Over the last year, the attempts to divide and conquer have become more obvious than ever before. People who may have been in denial that such arrogant and sociopathic behavior exists in corporate agendas and world politics are beginning to stand up for what is right, perhaps not even knowing what that is.
The behavior of our American government has declined into chaos and many are pointing fingers at each other. How is that working? For some reason, we continue to believe we are separate from each other and the aberrant behavior has nothing to do with us. It does. We’ve supported it, either willingly or unwillingly by remaining silent.
In the 21st century now, we still act like immature hooligans toward each other and it is on display for everyone to see so there can be no argument about it. It’s just how it is right now, today. Change. What about change? It’s frightening to many if not most people.
We don’t have training on how to adapt and grow; ascend from the fear to find freedom and the ability to do the right things. Our world is being torn apart.
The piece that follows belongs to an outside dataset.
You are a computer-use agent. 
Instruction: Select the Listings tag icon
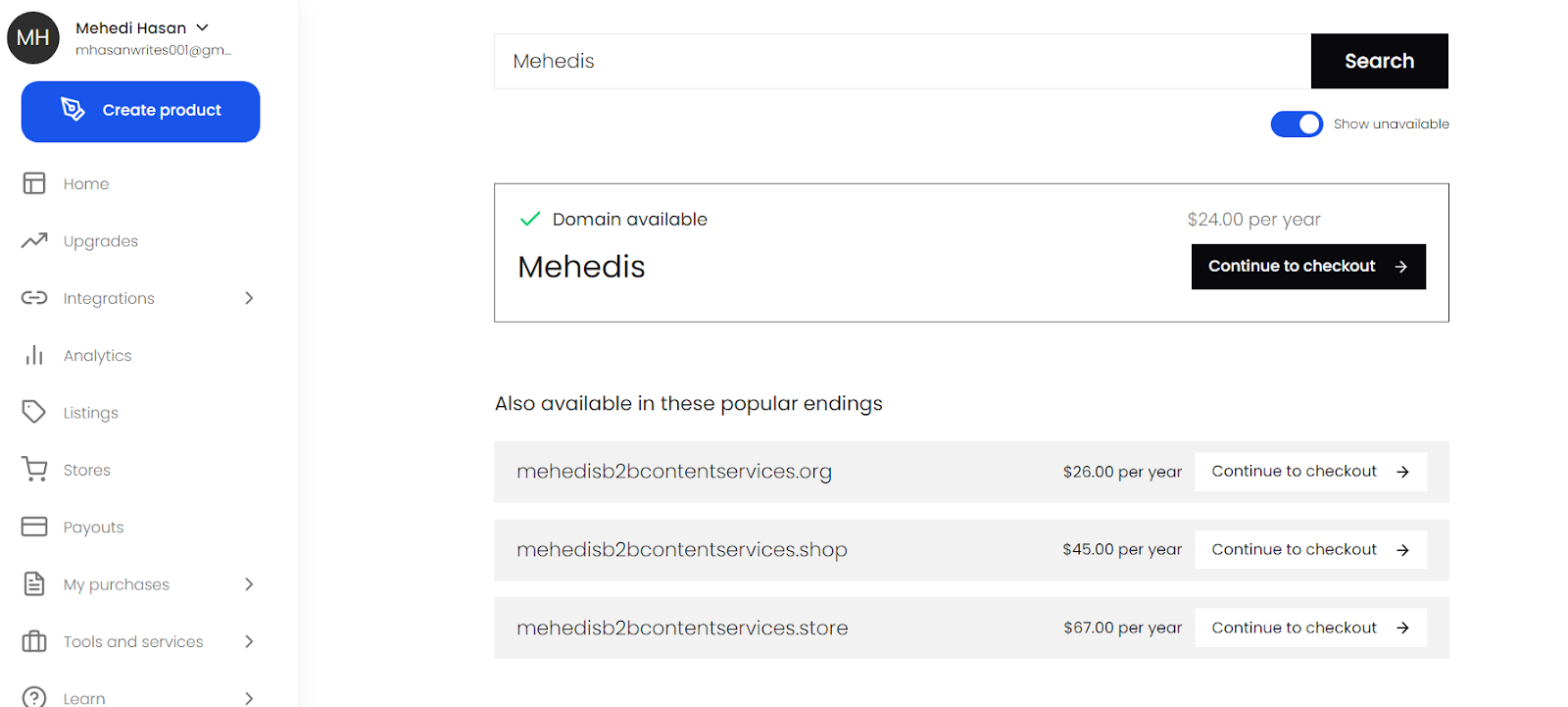34,412
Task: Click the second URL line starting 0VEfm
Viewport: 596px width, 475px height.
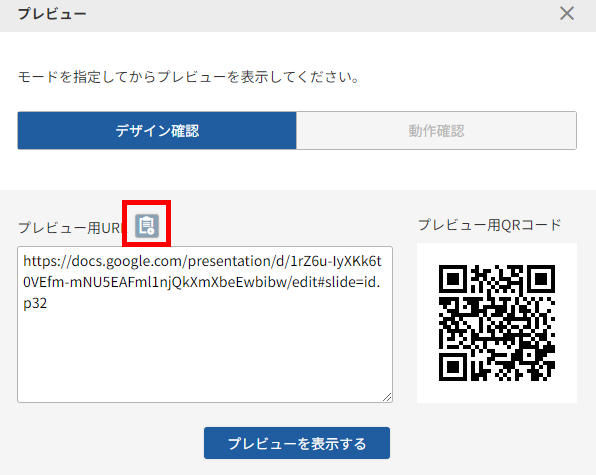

How is it done and who is putting it back together in some better fashion that serves everyone? If we cannot identify those latter folks, then it’s time we made some serious changes in how we see ourselves and the leadership we allow to be guiding our communities, states, and nation. Afraid of a New World Order that seeks to control and dominate?
Get off your couch and do something in your community to make a difference. Do something to build a healthier community instead of sitting in your walled communities, not even knowing your neighbors. We have become so self-centered and selfish in our behavior that we’ve forgotten what it is like to be caring, compassionate, and concerned about our children’s children’s children’s future.
Change is indeed frightening, even though we know it is necessary. Chaos to order has been perceived as arduous in a similar fashion, and in the midst of chaos, fear is the most prevalent.
We think of the journey from chaos to order as arduous. It is not. In fact, moving out of chaos is an enjoyable journey, beginning with the first step and supported afterward by the unseen hand that has guided us all along. It becomes an awe-inspiring meandering through the process, different and fulfilling for each person.
These aren’t just words. I’ve made the shift and am on a trajectory that inspires me daily, affects my attitude with gratitude and it’s shared with my wonderful wife, who is also deeply engaged in the process. Yes, having support surely makes a difference. It was an independent journey for decades.
Consider two people from opposite sides of the world, raised with seemingly diametrically opposed governmental ideals, coming together through a kind of cosmic conspiracy. We’ve found harmony in bridging differences by focusing on what we know is the same in everyone, simply the desire to love and to be loved unconditionally. What is it that assists you in loving so profoundly?
Speaking of how we choose to live, Luba and I got a copy of Klauss Schwab’s book: COVID 19: The Great Reset (https://amzn.to/2Y87dmi). Many condemn the book out of hand, imho, probably just because of the title and people are afraid.
Schwab is the Founder and Executive Director of the World Economic Forum, and just might know a thing or two. I found something of great interest in his exploration of individual resets, speaking of the forced isolation, whether in an apartment or palatial mansion:
“A variety of such observations have prompted not only social commentators but also the general public itself to ponder whether the pandemic succeeded in bringing the best out of us and in so doing triggering a search for higher meaning. Many question came to mind, like: Might the pandemic give birth to better selves and to a better world? Will it be followed by a shift in values? Will we become more willing to nurture our human bonds and more intentional about maintaining our social connections? Simply put: will we become more caring and compassionate?”
We’ve learned how to divide ourselves. Can we learn how to bring ourselves back together? It’s a simple choice, made over and over, to focus on what connects us and not what separates us. Will we make it?